According to Pantone, the new suite of products and services is the result of 45 years of listening to all of their users and blending the feedback into the next logical step. Obviously, the orignal Pantone Matching System (PMS) is well established and any radical change to numbers or formulations would cause widespread brand-identity chaos. To mitigate any potential confusion, Pantone is releasing a new library of colors called the Goe (pronounced "Go") System designed to work parallel to PMS. Release is scheduled for October 1. (The soon-to-be-mailed September print edition of Graphic Arts Monthly features Goe as a "Product SpotLight.")
Covering the Bases
Pantone also listened to printers, paper and ink manufacturers. Besides the fact that designers can now use 2,058 new colors in their creative palette and get matching output on press, printers will be able to offer them with more efficiency. The greatly expanded palette requires only 10 ink mixing bases. The overall numbering system is based around 165 full-strength colors and the color families derived from them.
Stock Answer
One of the outstanding issues was that the PMS color chips were presented printed on cover stock. In the Goe System, they are printed on standard bright white No. 1 grade, 100-lb. coated offset text stock. In addition, they asked for more ink mixing efficiency, more readily available ink mixing bases that are environmentally safe, inks that are compatible with aqueous and UV coatings. The resulting ink film thicknesses allow for equal drying times and more control matching color on press.
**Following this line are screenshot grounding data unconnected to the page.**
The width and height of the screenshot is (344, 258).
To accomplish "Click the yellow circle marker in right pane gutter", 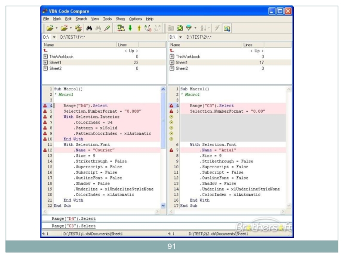I will click(172, 117).
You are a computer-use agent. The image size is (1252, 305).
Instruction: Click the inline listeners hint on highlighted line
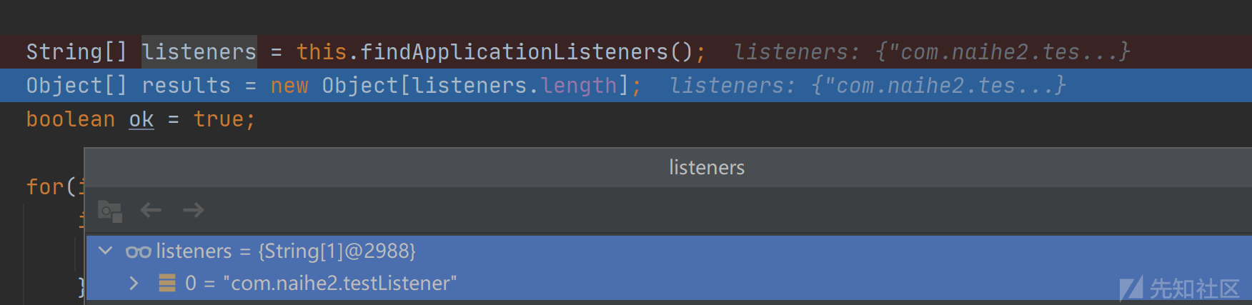868,86
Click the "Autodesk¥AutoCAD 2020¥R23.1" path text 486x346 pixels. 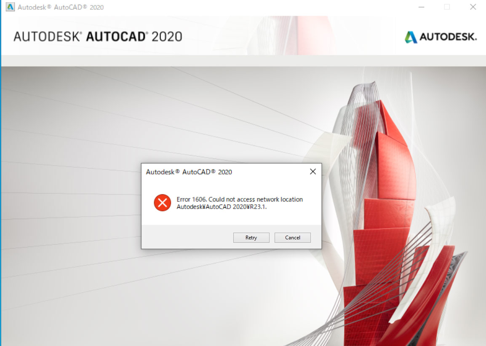[222, 207]
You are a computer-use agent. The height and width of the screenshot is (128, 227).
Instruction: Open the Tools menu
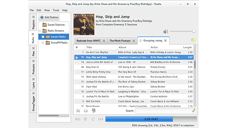(x=56, y=10)
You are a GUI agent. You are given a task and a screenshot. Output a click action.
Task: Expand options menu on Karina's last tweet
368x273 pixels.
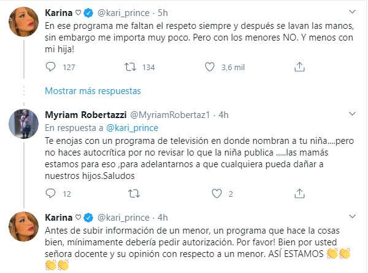click(x=351, y=218)
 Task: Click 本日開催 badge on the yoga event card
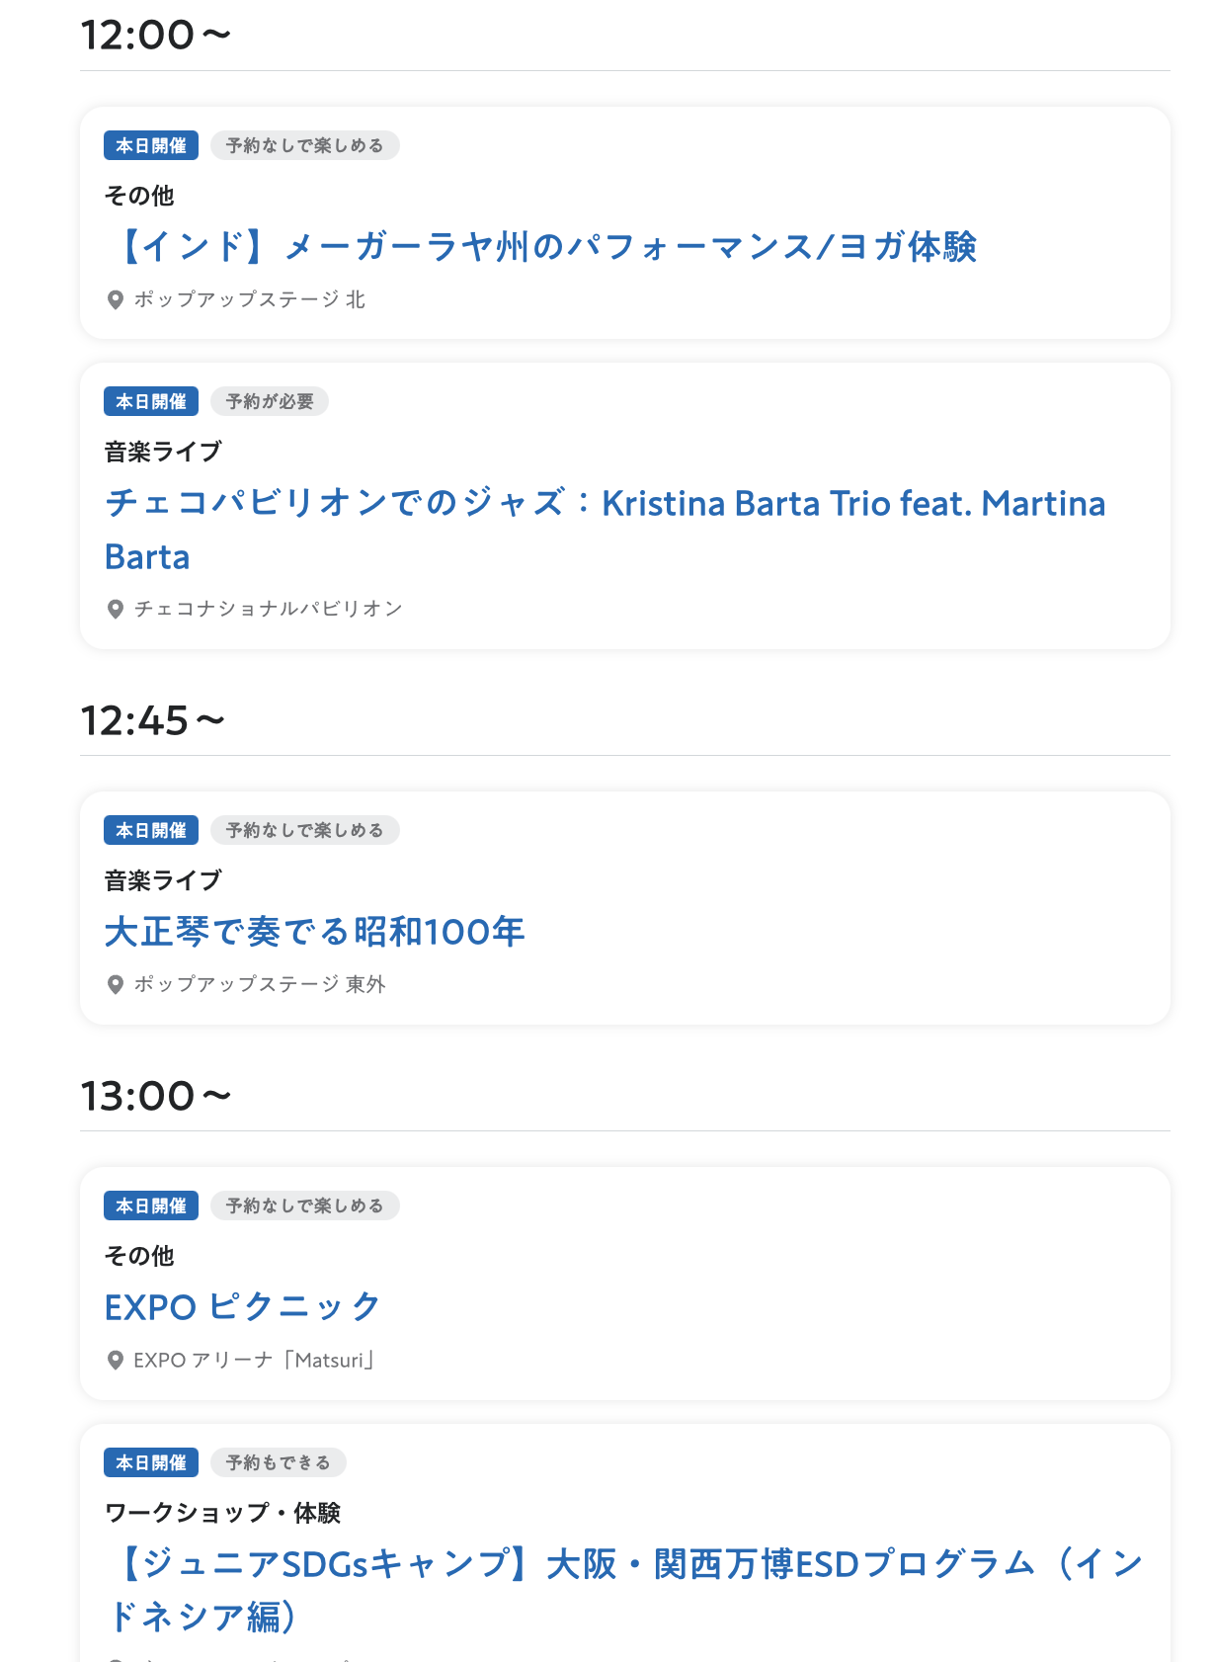point(151,145)
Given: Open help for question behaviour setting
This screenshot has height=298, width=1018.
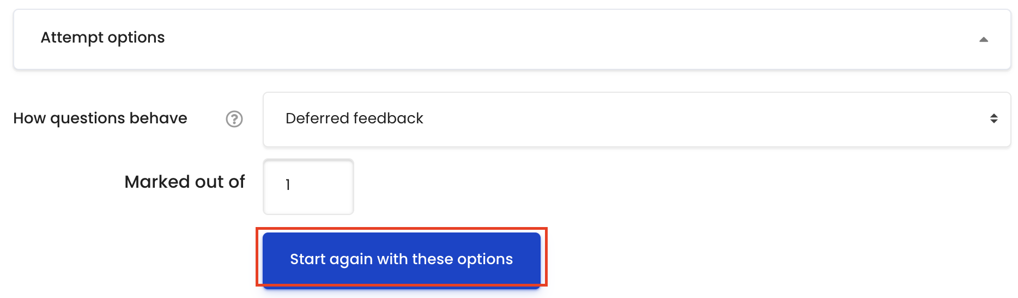Looking at the screenshot, I should tap(234, 119).
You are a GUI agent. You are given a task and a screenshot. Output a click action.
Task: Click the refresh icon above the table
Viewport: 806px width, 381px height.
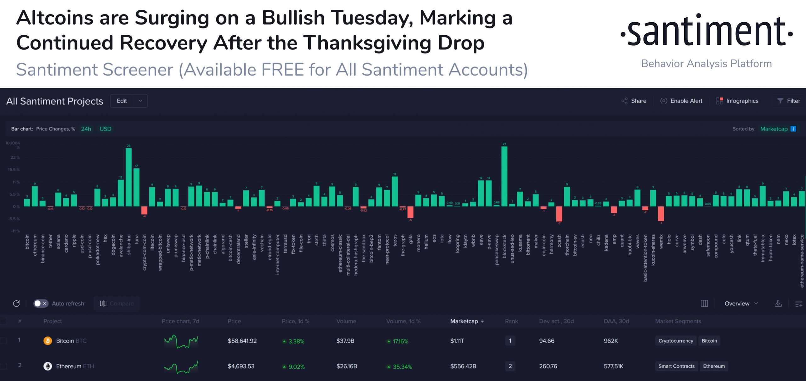pyautogui.click(x=16, y=303)
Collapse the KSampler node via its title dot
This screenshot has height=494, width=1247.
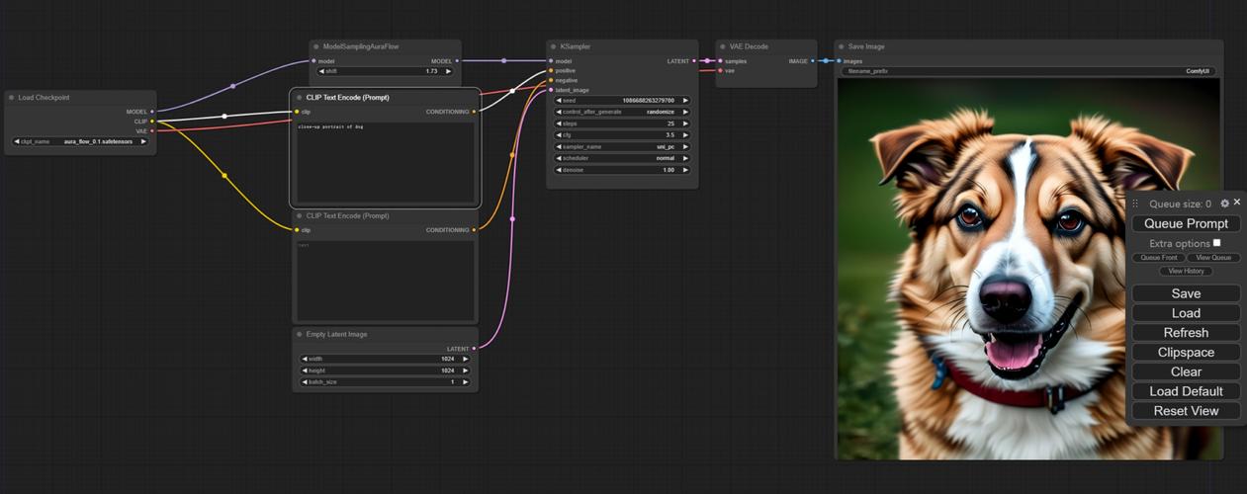[x=554, y=46]
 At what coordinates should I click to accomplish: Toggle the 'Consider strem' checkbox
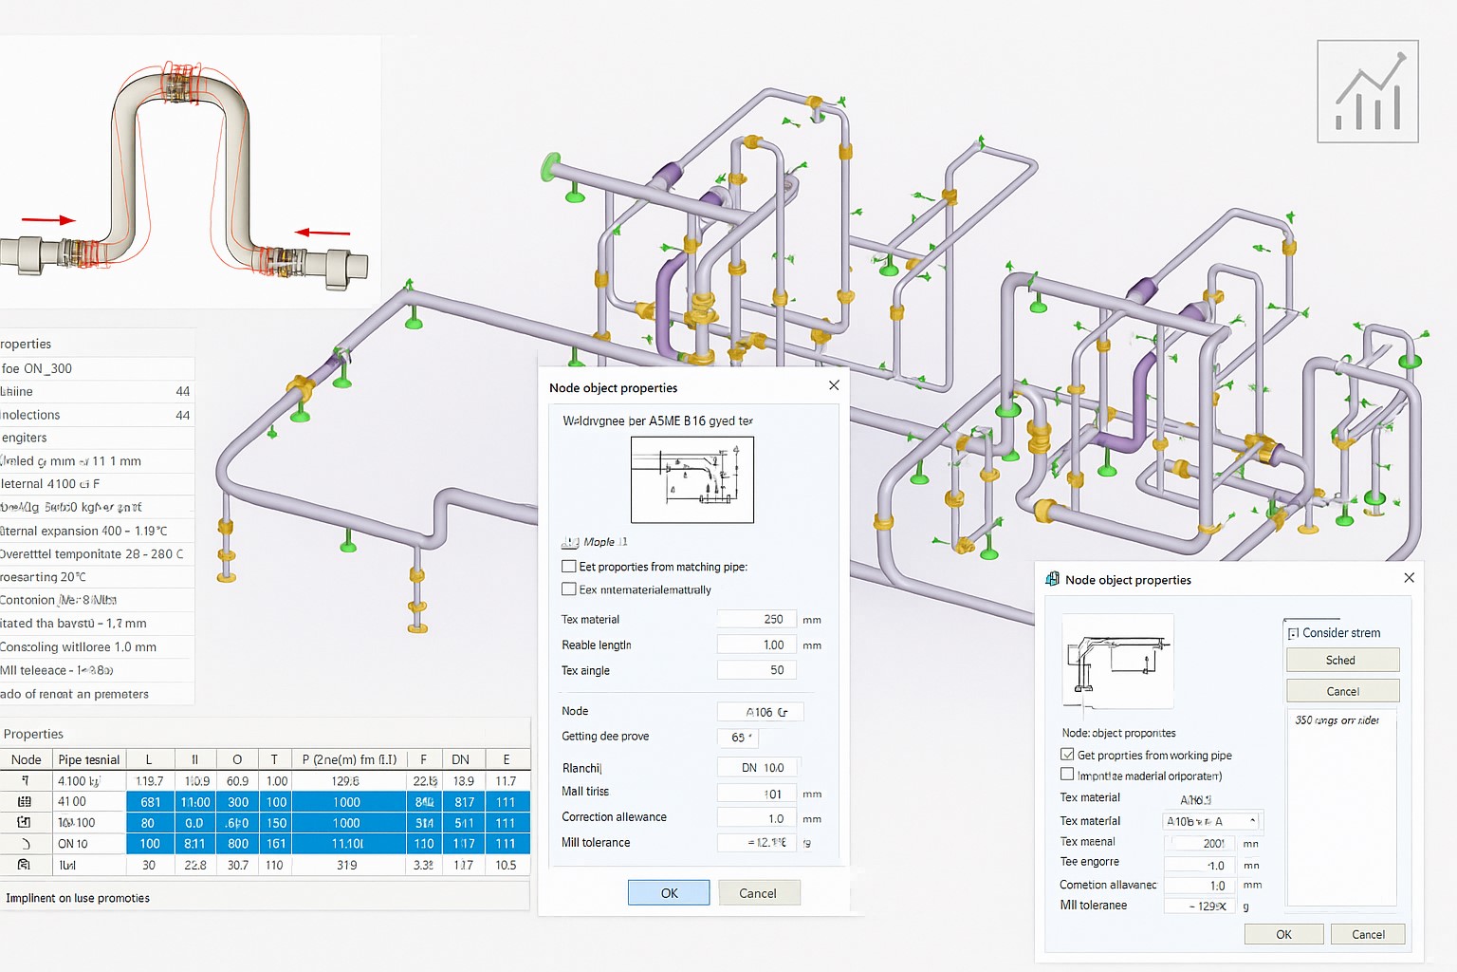pos(1293,633)
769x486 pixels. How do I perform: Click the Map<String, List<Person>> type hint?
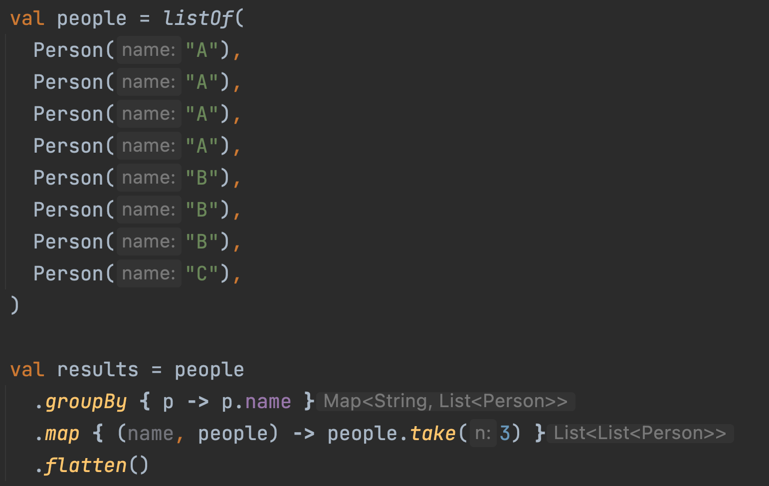coord(445,401)
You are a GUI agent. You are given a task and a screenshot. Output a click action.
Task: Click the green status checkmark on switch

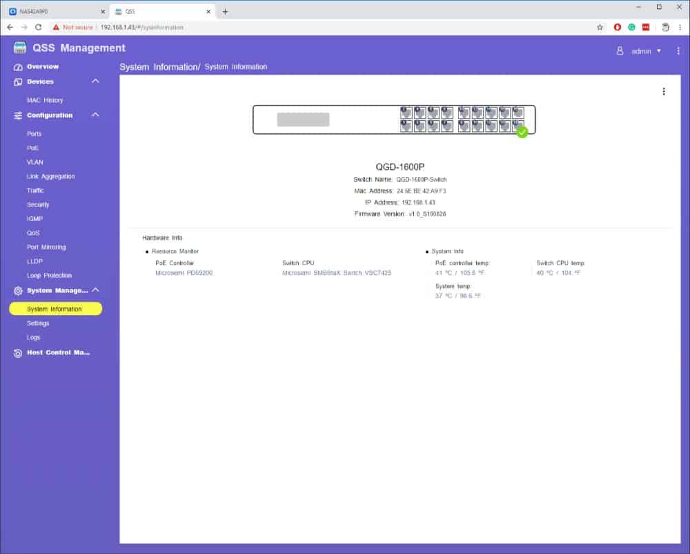coord(522,132)
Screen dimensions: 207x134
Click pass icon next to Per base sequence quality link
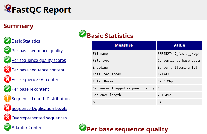tap(8, 50)
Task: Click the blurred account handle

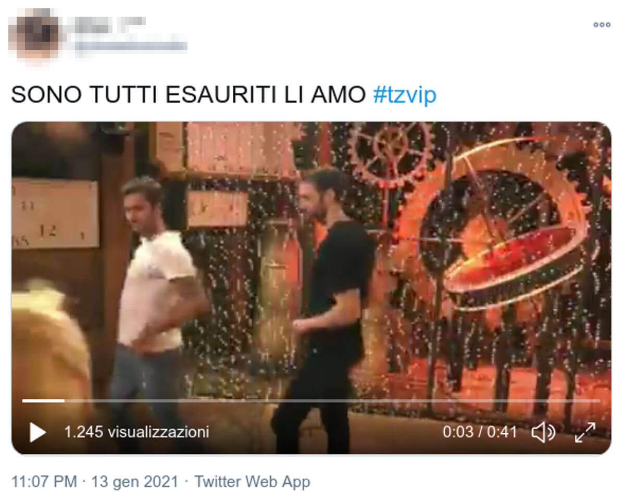Action: (x=130, y=46)
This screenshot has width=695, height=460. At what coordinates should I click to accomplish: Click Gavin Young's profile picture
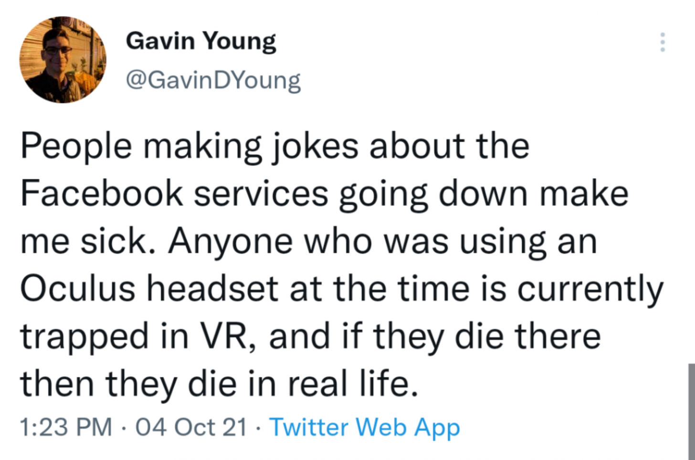tap(63, 60)
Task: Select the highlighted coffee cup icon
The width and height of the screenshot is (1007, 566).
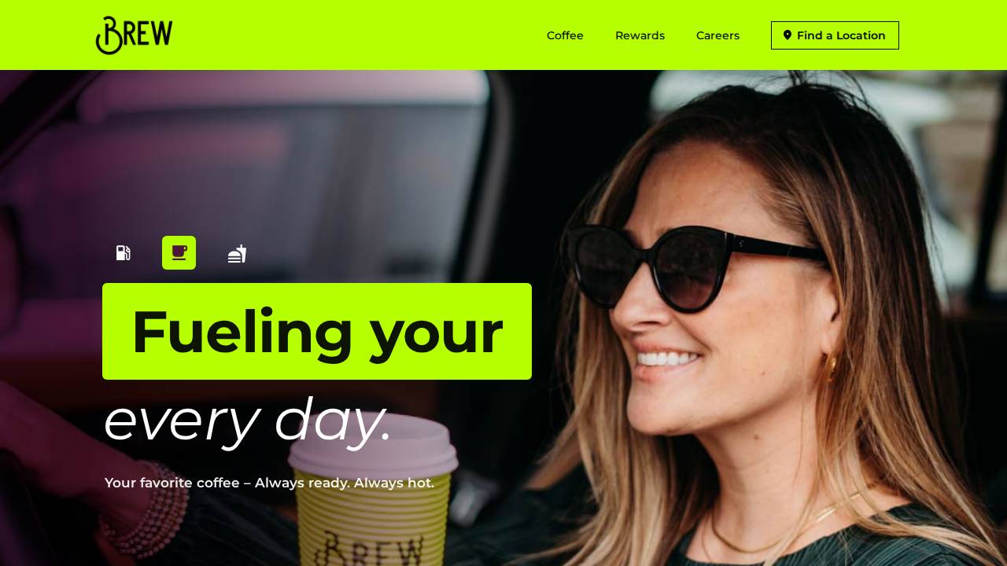Action: click(x=179, y=253)
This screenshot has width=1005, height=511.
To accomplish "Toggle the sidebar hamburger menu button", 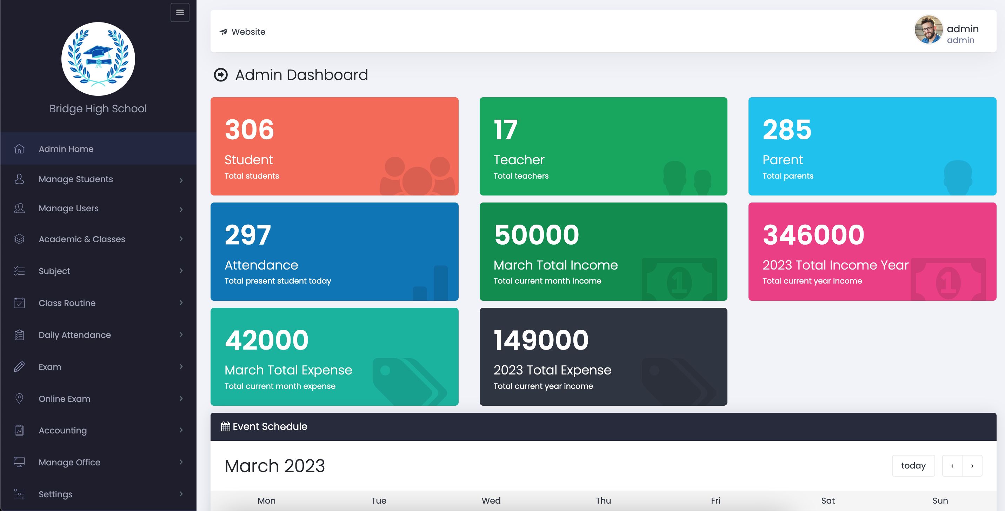I will coord(180,12).
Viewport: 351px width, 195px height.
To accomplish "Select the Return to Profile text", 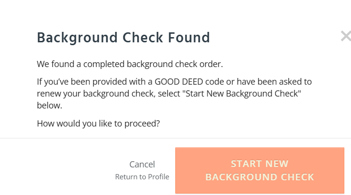I will tap(142, 177).
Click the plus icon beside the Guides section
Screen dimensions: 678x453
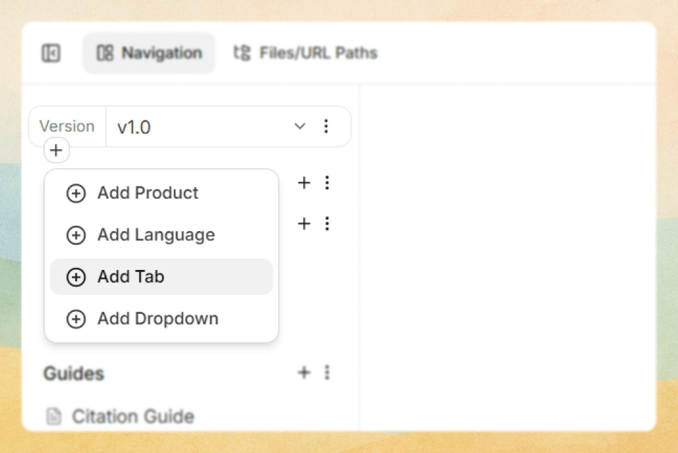point(304,373)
Spreading the Ink and the Word
Included in the Goe System suite of products is a book of GoeSticks with adhesive color chips and plastic pasteboard for temporary palette building and cards for more permanent palette organization and archiving; myPantone software for interactive computer palette building; and myPantone.com www.pantone.com/pages/mypantone/mypantone.aspx, a comprehensive color portal for trading palettes, news and tips. GoeSticks will certainly help analog communications when needed between prepress, designers and pressmen. myPantone will provide new ways to explore color and use in digitally. myPantone will evangelize the use of color for all media and serve as an inspirational touchstone for content creators that can only benefit print and content consumers in the future.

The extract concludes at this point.